Possible uses include relaxations of the instance segmentation problem: classification (Is a grape in the image?), semantic segmentation (What are the “grape pixels” in the image?), object detection (Where are the grapes in the image?). The WGISD can be also in grape variety identification.
The building of the WGISD dataset was supported by the Embrapa SEG Project 01.14.09.001.05.04, Image-based metrology for Precision Agriculture and Phenotyping, and the CNPq PIBIC Program.
Each instance consists in a RGB image and an annotation describing grape bunches locations as bounding boxes. A subset of the instances also contains binary masks identifying the pixels belonging to each grape bunch. Each image presents at least one grape bunch.

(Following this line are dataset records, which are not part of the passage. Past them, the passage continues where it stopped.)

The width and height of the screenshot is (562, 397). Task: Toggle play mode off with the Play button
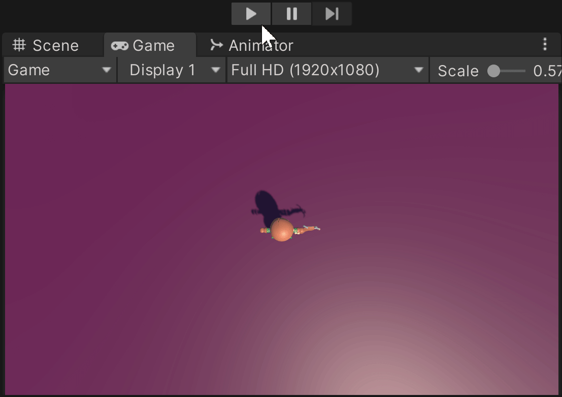(x=251, y=14)
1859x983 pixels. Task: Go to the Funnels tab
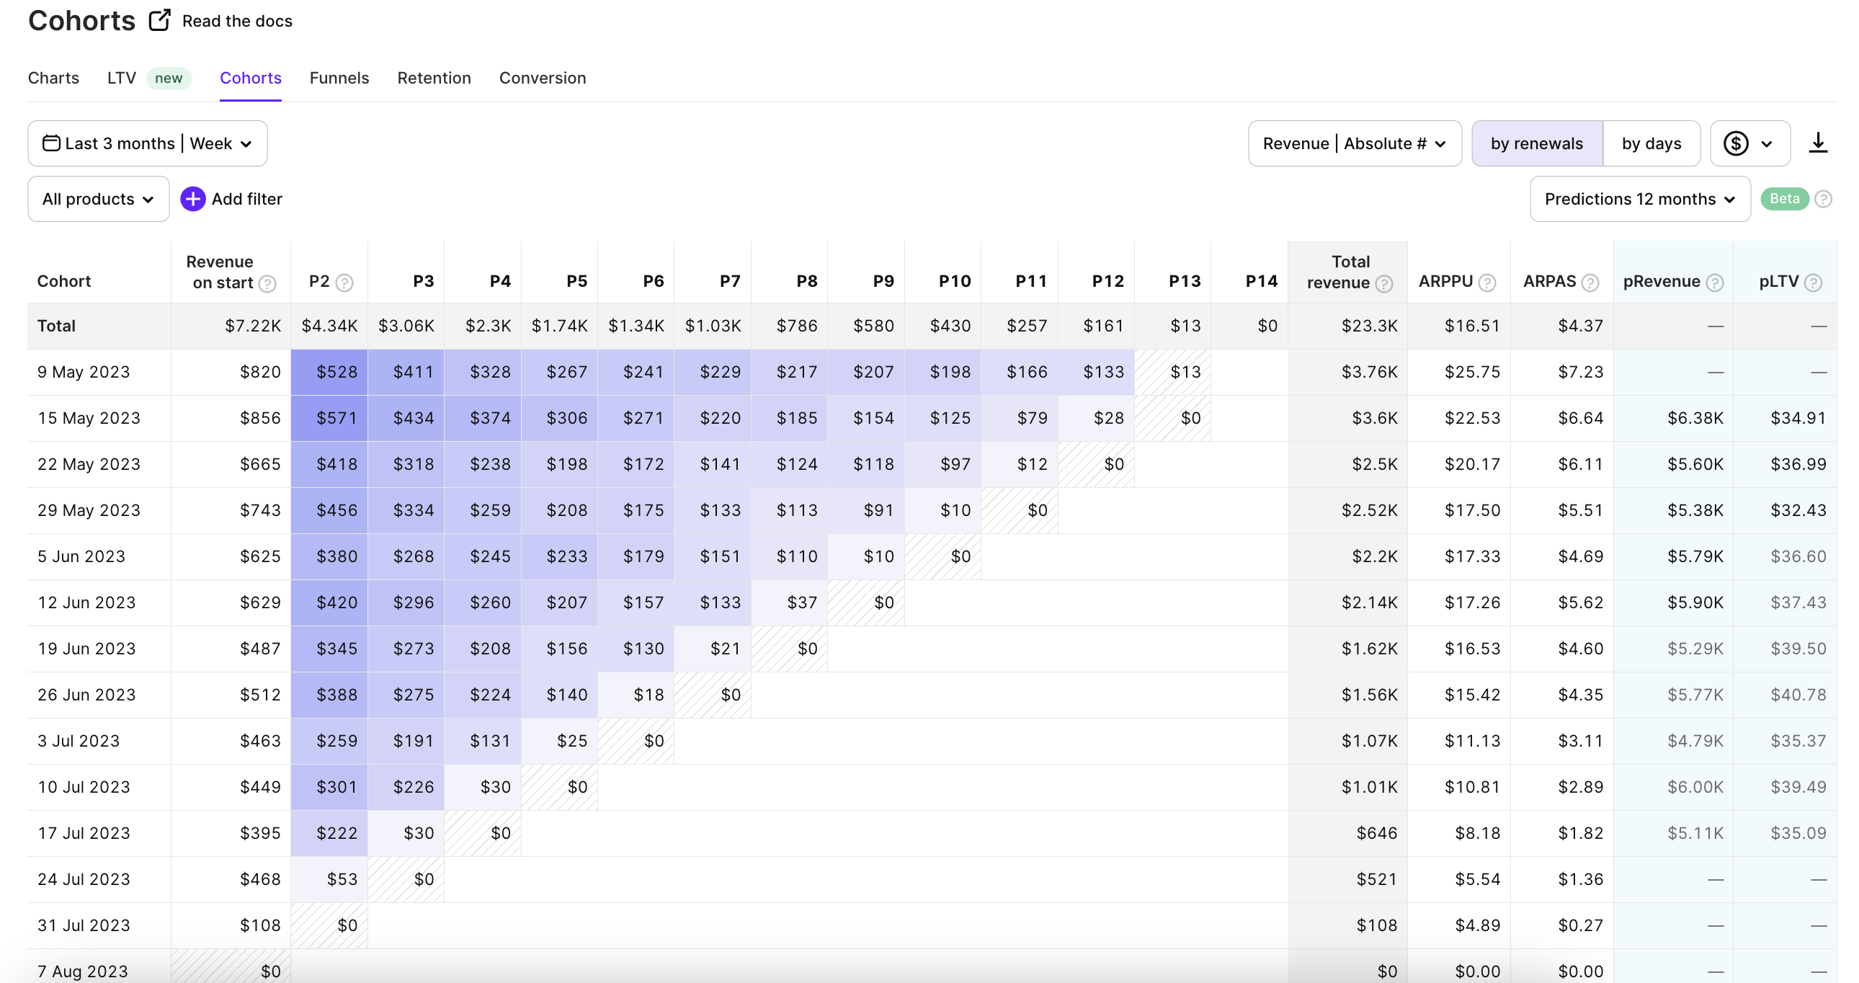click(339, 78)
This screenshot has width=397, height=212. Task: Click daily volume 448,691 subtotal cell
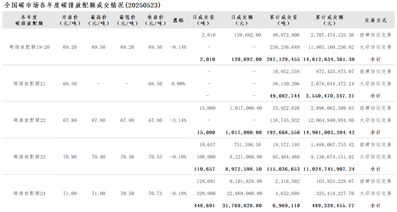[204, 206]
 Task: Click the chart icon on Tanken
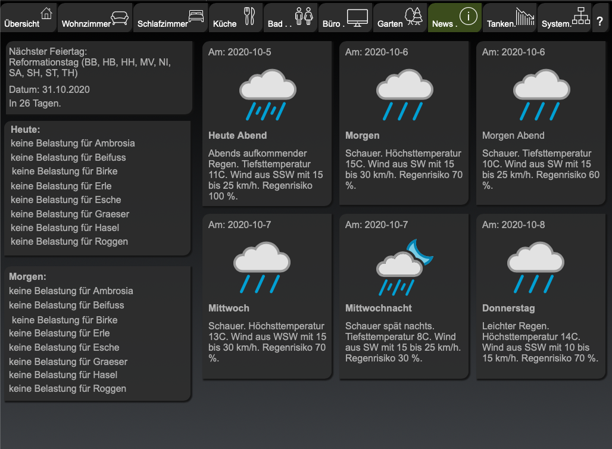tap(524, 17)
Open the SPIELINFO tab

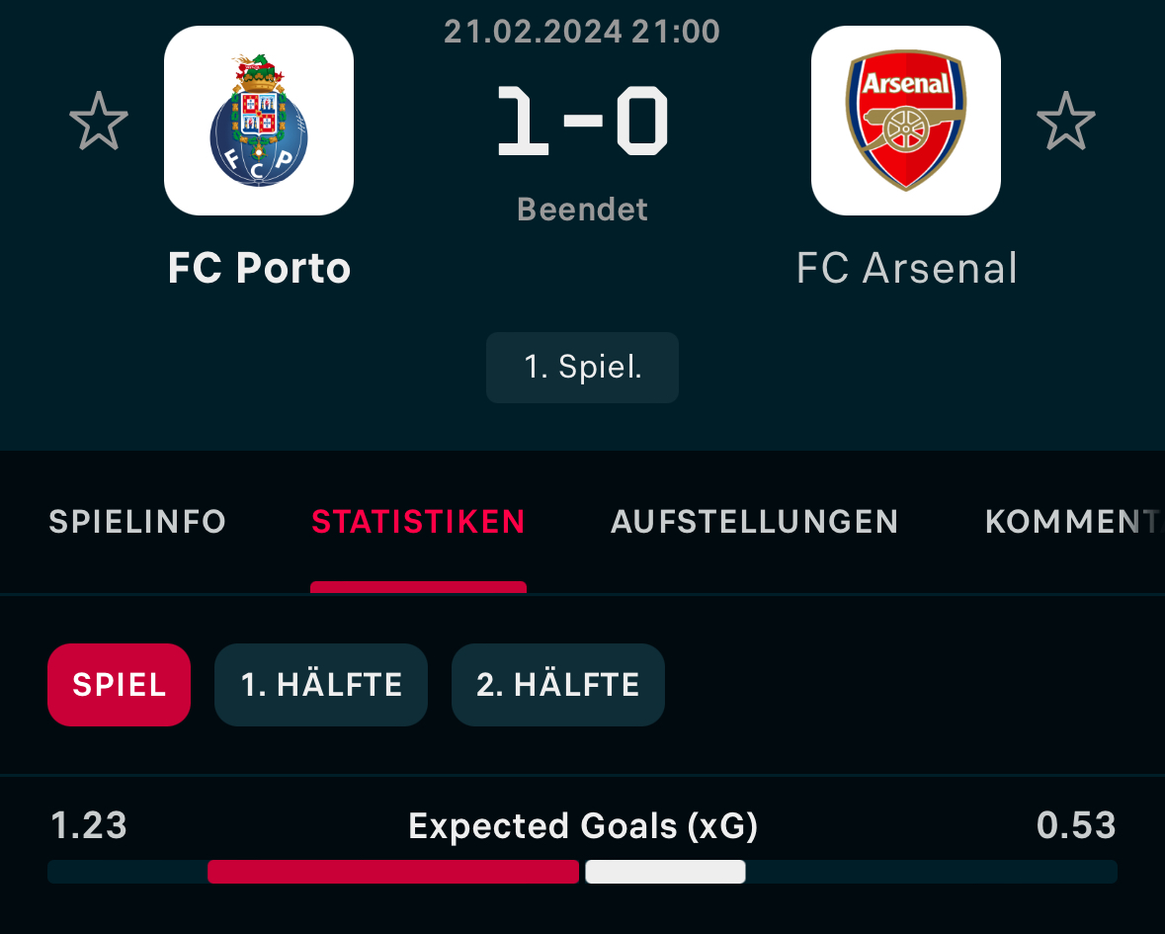tap(137, 522)
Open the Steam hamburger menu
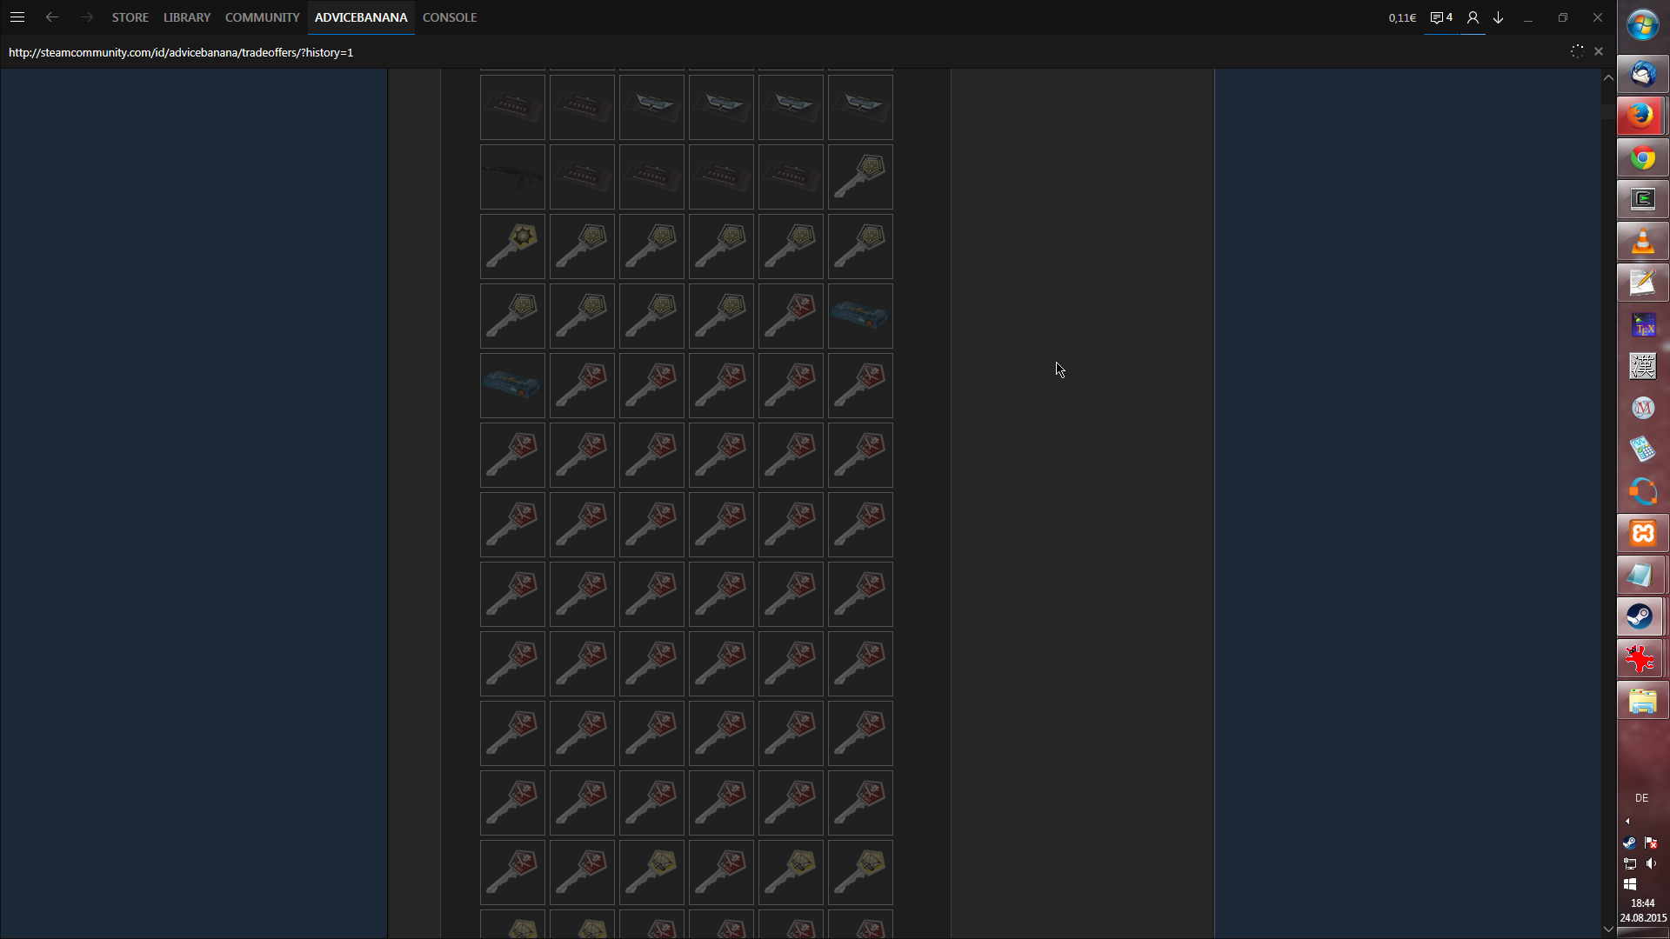 17,17
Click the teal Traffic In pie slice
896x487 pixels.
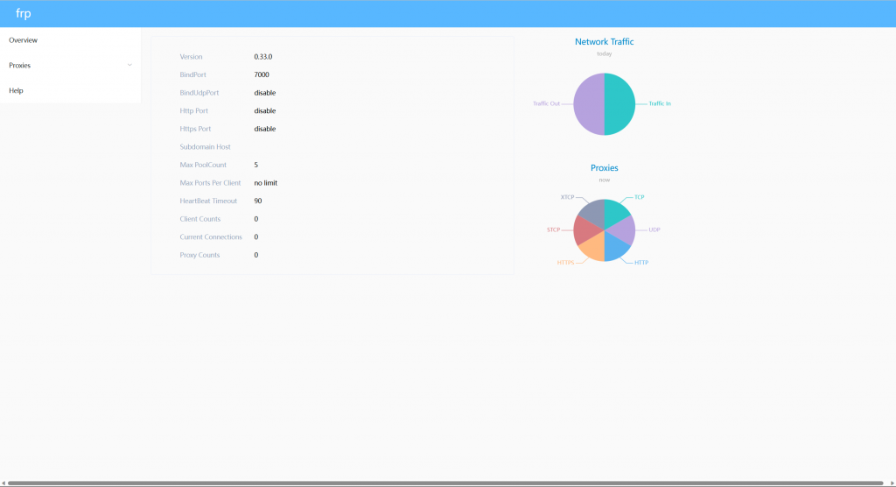620,103
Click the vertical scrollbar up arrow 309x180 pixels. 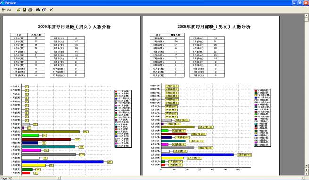tap(307, 16)
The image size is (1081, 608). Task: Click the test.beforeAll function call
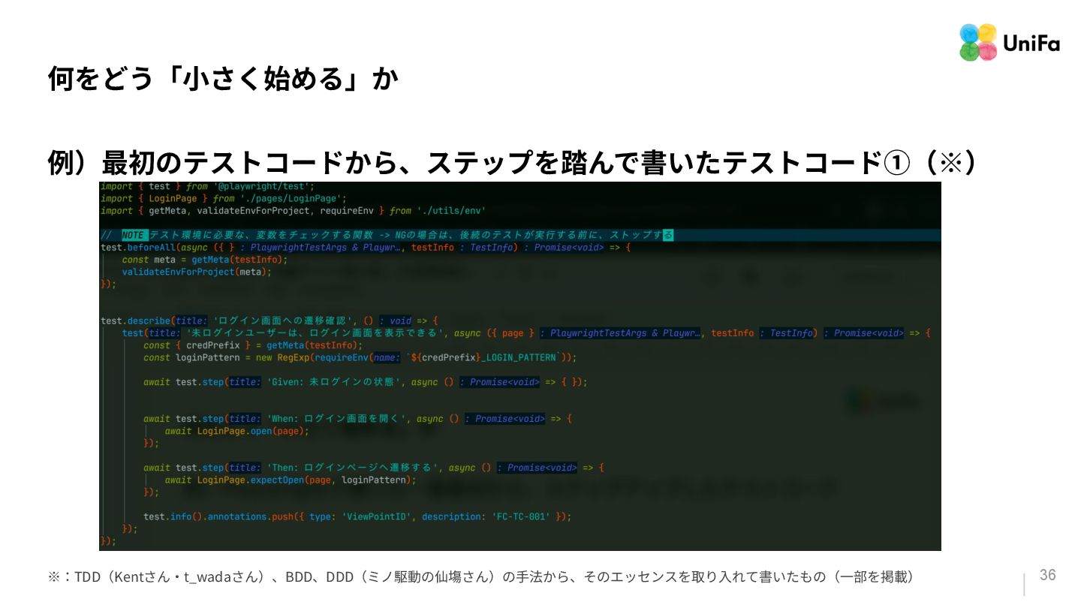click(x=137, y=247)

Some grape bunches can appear far at the background and should be ignored.
File names prefixes identify the variety observed in the instance:
Prefix | Variety |
---|---|
CDY | Chardonnay |
CFR | Cabernet Franc |
CSV | Cabernet Sauvignon |
SVB | Sauvignon Blanc |
SYH | Syrah |
The dataset consists of 300 images containing 4,398 grape bunches identified by bounding boxes. A subset of 125 images also contains binary masks identifying the pixels of each bunch. That means that from the 4,398 bunches, 1,898 of them presents binary masks for instance segmentation.
Prefix | Variety | Date | Instances | Boxed bunches | Masked bunches |
---|---|---|---|---|---|
CDY | Chardonnay | 2018-04-27 | 65 | 838 | 242 |
CFR | Cabernet Franc | 2018-04-27 | 65 | 1048 | 460 |
CSV | Cabernet Sauvignon | 2018-04-27 | 57 | 640 | 290 |
SVB | Sauvignon Blanc | 2018-04-27 | 65 | 1313 | 586 |
SYH | Syrah | 2017-04-27 | 48 | 559 | 256 |
Total | 300 | 4398 | 1834 |
Each instance contains a 2048 x 1365 pixels RGB image and a text file containing one bounding box description per line. These text files follows the “YOLO format”:
class cx cy w h
class is an integer defining the object class - the dataset presents only the grape class that is numbered 0, so every line starts with this “class zero” indicator. The center of the bounding box is the point (cx, cy), represented as float values because this format normalize the coordinates by the image dimensions. To get the absolute position, use (2048 * cx, 1365 * cy). The bounding box dimensions are given by w and h, also normalized by the image size.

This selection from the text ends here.